Kutipan Bacaan:
....

Maka tahapan yang dilakukan dalam pengujian tarik ini yaitu sebagai berikut:
a. Penentuan dimensi material
Dengan mengacu pada rules ASTM A-370 untuk row material maka
dimensi material yang dipersiapkan untuk dilakukan uji tarik yaitu sebagai
berikut:
L : 150 mm B : 30 mm
C : 19 mm W : 12,5 mm
r : 15 mm A : 60 mm
37
Gambar 3.12 Rancangan Dimensi Material Uji Tarik
b. Pembentukan material sesuai dimensi
Setelah merancang perkiraan dimensi material untuk pengujian tarik lalu
tahap selanjutnya adalah membentuk material berdasarkan ukuran yang
sudah ada dengan menggunakan gerinda dan amplas gerinda grade AA24.

....

Data yang Ditampilkan:
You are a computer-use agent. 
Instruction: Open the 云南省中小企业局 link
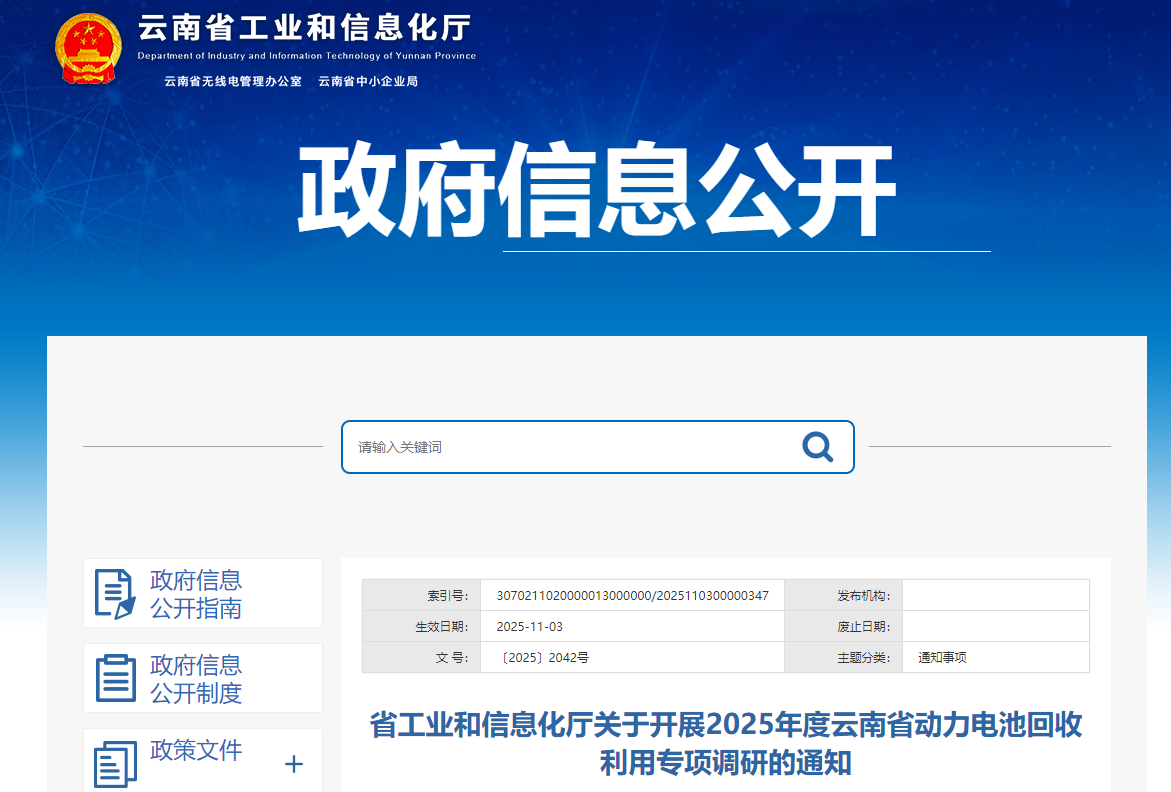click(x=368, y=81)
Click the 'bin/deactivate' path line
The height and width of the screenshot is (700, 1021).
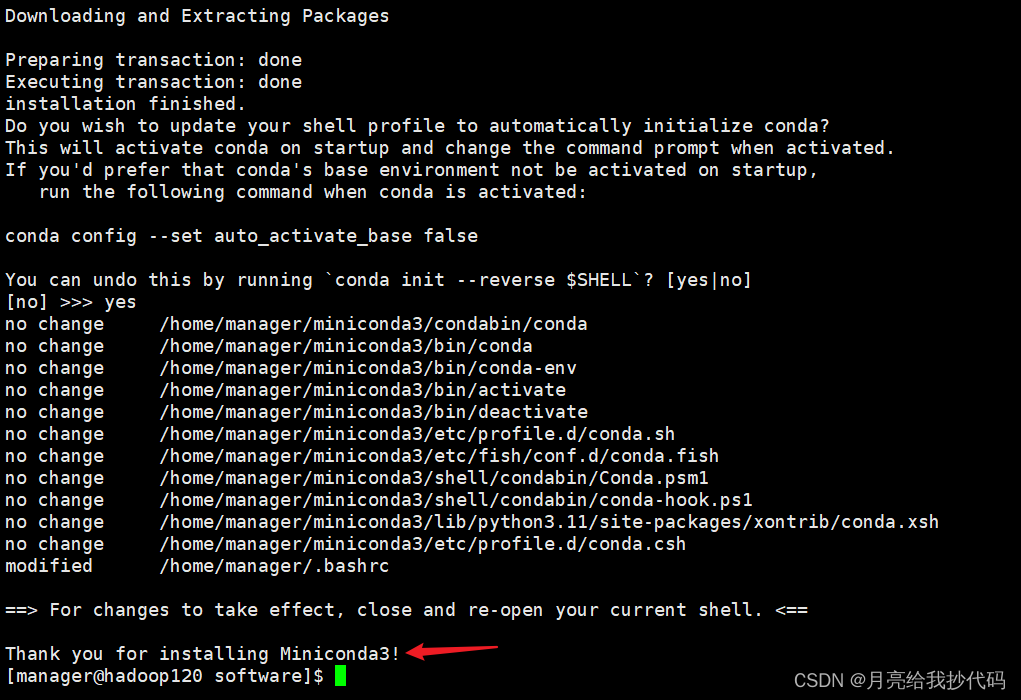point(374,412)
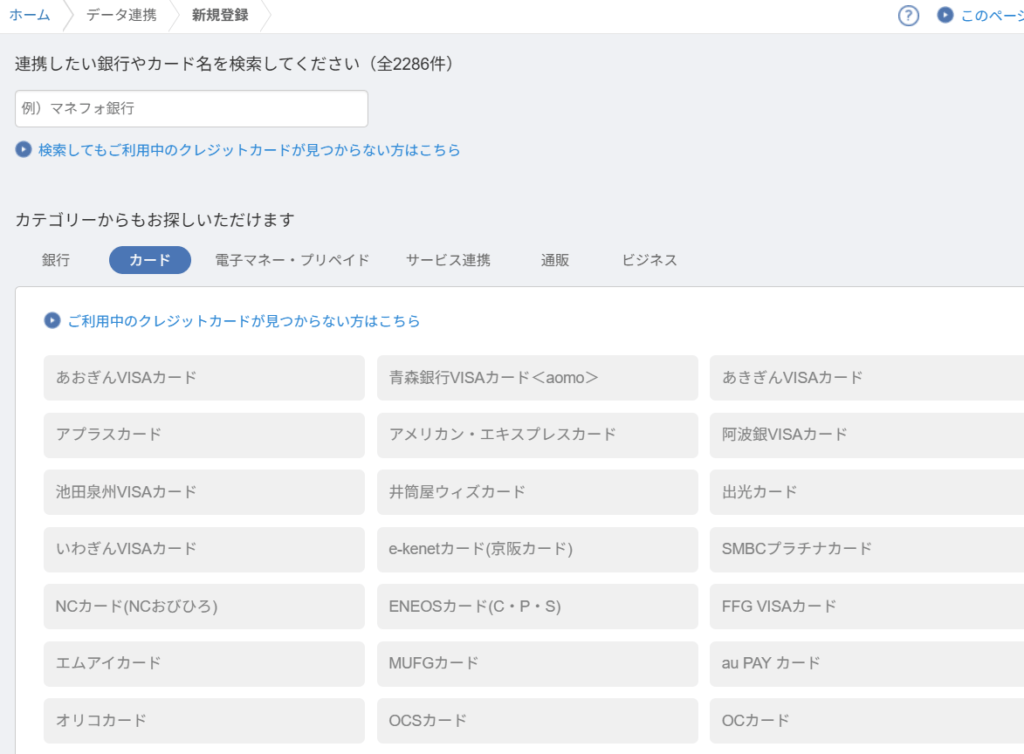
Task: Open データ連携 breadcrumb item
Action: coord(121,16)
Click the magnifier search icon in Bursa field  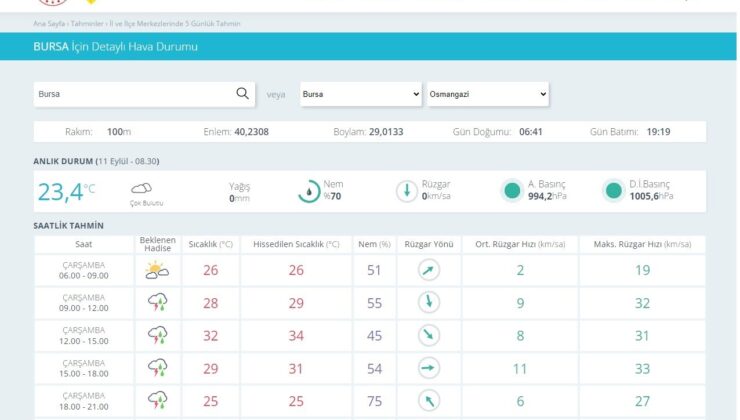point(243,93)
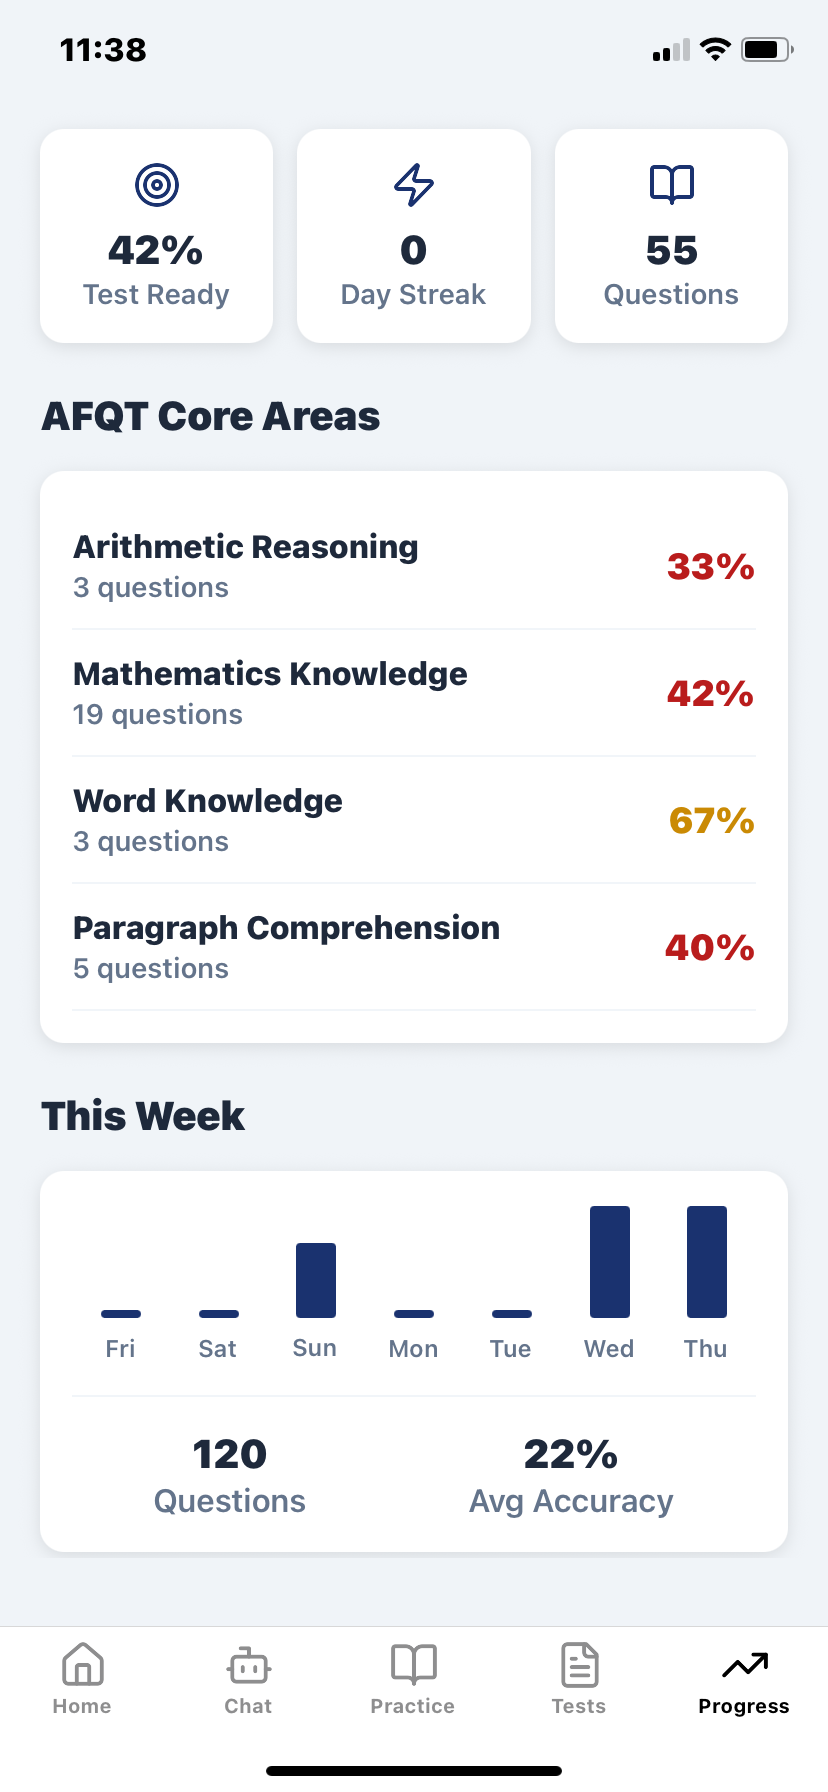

....

Soal yang Dikerjakan:
1. Ringkaslah kutipan tentang pengujian tarik di atas dalam dua kalimat.
2. Sebutkan jumlah baris dalam daftar yang memuat kata "Open", cukup angkanya saja.
Daftar tersebut tidak berkaitan dengan kutipan bacaan.

Daftar Jawaban:
1. Tahap pertama pengujian tarik adalah menentukan dimensi material dengan mengacu pada rules ASTM A-370 untuk row material, yaitu L 150 mm, B 30 mm, C 19 mm, W 12,5 mm, r 15 mm, dan A 60 mm. Tahap berikutnya adalah membentuk material sesuai ukuran tersebut menggunakan gerinda dan amplas gerinda grade AA24.

2. 2